After the slides we headed to the biggest challenge of the day: a 25-metre waterfall that we were to repel down. Here we had to walk slowly because the cliff face was slick from the water, plus once we hit the halfway point the falling water prevented us from being able to look at the guide on top. Also, at the very bottom, the rope was about three metres too short so we had to let go and fall in.
We triumphed and were rewarded with a lunch of bahn mi sandwiches and fruit, which tasted all the better because it was so hard-earned. Once lunch was finished we jumped off a 13-metre cliff into deep water below before we finished with our final repel down a waterfall they somewhat ominously call the Washing Machine. Here, after a few metres you are no longer able to touch the wall with your feet and you have to lower yourself into rushing water, which starts to spin you around, hence the name. It’s crazy because you’re hanging on a rope but, with the waterfall rushing over your body, you’re technically under water. And once you’re in the water, you have to quickly lower yourself or you’ll spin like crazy. It feels like you’re in the water for a few minutes, but it’s actually just four seconds.

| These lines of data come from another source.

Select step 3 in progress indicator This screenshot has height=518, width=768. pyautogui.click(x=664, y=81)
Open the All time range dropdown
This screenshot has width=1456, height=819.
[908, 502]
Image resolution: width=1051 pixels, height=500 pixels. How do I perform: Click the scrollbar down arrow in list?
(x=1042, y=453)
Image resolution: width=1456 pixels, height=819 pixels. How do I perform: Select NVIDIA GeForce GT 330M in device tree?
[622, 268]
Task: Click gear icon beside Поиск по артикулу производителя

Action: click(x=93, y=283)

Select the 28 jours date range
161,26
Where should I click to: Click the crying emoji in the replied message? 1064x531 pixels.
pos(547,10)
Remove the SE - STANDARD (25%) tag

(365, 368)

Once we finished we took the long hike back to the road and got dropped off at our starting point at around 15:00.
If this is something you want to do, at least give yourself a weekend here, as Da Lat is a little too far for a day trip. At $30 for the day, the price is pretty reasonable, as it includes equipment, education, guiding and support; they also provide you with a very waterproof bag so you can bring a camera along to get pictures of you being super adventurous.